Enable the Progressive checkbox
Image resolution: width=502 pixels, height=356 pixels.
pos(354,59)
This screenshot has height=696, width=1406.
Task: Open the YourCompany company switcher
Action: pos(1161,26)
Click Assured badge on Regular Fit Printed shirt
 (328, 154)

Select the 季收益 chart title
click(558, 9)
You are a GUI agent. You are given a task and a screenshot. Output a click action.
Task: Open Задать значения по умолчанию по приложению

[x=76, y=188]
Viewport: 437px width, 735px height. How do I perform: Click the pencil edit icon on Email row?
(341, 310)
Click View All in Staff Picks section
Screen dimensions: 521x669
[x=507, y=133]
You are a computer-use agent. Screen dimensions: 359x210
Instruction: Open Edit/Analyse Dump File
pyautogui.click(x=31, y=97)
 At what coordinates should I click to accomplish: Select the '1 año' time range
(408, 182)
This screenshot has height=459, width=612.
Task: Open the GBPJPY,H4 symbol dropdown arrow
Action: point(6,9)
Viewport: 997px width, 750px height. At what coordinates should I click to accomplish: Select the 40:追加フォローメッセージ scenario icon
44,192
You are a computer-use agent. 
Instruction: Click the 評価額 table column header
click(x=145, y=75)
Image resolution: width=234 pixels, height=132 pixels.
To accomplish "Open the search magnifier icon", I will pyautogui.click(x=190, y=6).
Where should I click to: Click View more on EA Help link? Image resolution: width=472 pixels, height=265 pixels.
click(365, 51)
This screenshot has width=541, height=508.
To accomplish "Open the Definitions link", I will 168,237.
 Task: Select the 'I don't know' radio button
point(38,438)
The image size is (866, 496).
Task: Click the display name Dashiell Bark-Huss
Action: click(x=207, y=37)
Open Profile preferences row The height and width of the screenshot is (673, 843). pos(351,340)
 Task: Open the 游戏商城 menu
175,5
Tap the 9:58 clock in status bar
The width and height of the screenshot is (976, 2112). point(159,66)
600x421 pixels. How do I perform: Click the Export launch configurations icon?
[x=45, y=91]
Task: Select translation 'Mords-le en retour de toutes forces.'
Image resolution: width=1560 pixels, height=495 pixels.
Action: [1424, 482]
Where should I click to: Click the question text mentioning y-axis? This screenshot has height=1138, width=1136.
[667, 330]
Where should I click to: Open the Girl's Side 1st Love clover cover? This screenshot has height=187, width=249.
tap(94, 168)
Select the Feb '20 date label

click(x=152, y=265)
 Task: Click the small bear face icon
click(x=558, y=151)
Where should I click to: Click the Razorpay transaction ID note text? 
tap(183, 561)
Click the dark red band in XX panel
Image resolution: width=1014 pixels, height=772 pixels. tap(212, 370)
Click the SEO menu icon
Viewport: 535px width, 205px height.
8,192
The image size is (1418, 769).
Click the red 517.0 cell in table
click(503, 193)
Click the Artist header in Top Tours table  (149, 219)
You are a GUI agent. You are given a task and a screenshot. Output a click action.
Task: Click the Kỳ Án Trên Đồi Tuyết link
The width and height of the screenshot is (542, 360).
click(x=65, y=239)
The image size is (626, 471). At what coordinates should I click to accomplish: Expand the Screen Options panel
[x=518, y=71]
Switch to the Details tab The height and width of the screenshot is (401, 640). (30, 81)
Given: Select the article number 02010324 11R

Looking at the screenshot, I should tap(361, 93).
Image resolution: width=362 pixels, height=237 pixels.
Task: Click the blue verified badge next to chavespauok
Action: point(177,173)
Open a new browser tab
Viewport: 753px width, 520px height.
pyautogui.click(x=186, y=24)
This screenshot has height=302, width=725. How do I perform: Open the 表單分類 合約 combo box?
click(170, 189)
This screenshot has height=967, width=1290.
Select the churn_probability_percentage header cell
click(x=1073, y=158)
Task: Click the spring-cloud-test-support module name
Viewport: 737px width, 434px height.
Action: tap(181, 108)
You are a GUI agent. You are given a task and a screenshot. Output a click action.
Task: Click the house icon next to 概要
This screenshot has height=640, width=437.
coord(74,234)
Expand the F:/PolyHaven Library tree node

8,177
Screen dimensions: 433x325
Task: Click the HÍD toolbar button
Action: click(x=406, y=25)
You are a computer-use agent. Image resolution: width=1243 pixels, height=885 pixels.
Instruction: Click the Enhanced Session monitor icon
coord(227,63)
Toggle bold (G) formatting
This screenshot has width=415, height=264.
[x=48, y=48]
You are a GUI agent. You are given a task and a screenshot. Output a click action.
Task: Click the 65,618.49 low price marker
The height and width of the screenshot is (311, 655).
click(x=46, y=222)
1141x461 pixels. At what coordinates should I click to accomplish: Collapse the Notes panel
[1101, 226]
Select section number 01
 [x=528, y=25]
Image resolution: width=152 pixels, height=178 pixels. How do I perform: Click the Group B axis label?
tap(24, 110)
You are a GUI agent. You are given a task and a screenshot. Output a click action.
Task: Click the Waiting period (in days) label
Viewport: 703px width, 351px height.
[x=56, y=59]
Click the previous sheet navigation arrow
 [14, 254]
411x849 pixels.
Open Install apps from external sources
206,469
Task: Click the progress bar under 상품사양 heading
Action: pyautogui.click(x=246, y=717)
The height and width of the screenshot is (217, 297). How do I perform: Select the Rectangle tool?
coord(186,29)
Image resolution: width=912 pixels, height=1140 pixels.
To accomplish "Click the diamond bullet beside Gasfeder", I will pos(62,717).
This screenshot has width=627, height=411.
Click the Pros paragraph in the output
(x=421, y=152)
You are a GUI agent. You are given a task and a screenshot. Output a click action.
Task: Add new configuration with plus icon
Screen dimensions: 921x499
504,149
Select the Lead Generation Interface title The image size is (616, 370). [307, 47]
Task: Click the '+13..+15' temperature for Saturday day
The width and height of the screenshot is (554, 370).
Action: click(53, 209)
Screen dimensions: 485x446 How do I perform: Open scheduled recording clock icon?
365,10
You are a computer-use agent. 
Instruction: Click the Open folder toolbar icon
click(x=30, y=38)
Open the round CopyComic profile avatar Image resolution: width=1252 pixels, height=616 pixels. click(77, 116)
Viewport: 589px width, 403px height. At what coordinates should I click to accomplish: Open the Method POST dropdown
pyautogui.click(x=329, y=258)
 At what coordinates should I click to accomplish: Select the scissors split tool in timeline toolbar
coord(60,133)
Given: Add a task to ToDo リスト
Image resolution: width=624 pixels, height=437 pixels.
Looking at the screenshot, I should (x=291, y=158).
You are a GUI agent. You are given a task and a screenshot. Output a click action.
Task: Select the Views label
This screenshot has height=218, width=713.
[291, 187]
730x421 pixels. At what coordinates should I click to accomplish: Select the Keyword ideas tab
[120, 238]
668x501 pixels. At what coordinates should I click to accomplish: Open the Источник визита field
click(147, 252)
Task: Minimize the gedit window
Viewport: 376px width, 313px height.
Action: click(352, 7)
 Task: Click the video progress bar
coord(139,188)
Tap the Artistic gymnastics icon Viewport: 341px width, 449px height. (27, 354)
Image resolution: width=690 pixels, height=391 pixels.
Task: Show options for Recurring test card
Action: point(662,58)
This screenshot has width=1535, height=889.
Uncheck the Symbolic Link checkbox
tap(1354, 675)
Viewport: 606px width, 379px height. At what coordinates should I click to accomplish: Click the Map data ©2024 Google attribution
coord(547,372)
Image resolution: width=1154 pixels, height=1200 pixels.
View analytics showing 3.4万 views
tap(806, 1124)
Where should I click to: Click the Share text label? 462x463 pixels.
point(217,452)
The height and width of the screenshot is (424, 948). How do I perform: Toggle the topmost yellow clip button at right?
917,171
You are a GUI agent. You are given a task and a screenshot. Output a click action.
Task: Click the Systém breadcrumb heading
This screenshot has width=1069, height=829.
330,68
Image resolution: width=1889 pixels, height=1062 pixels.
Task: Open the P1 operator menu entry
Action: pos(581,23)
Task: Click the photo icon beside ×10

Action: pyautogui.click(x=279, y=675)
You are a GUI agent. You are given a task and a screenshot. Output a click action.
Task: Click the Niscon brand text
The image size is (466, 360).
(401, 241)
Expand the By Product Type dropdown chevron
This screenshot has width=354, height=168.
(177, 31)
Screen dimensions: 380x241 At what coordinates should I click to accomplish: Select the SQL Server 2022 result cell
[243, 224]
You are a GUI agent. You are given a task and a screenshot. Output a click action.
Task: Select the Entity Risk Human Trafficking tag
----------------------------------------
PROBLEM DETAILS: Which lines of the data above contain "computer"? Copy each one.

ANSWER BOX:
You are a computer-use agent. Screen dimensions: 359x210
You are a computer-use agent. 
You are a computer-use agent. Image resolution: width=1243 pixels, height=885 pixels.
You are a computer-use agent. 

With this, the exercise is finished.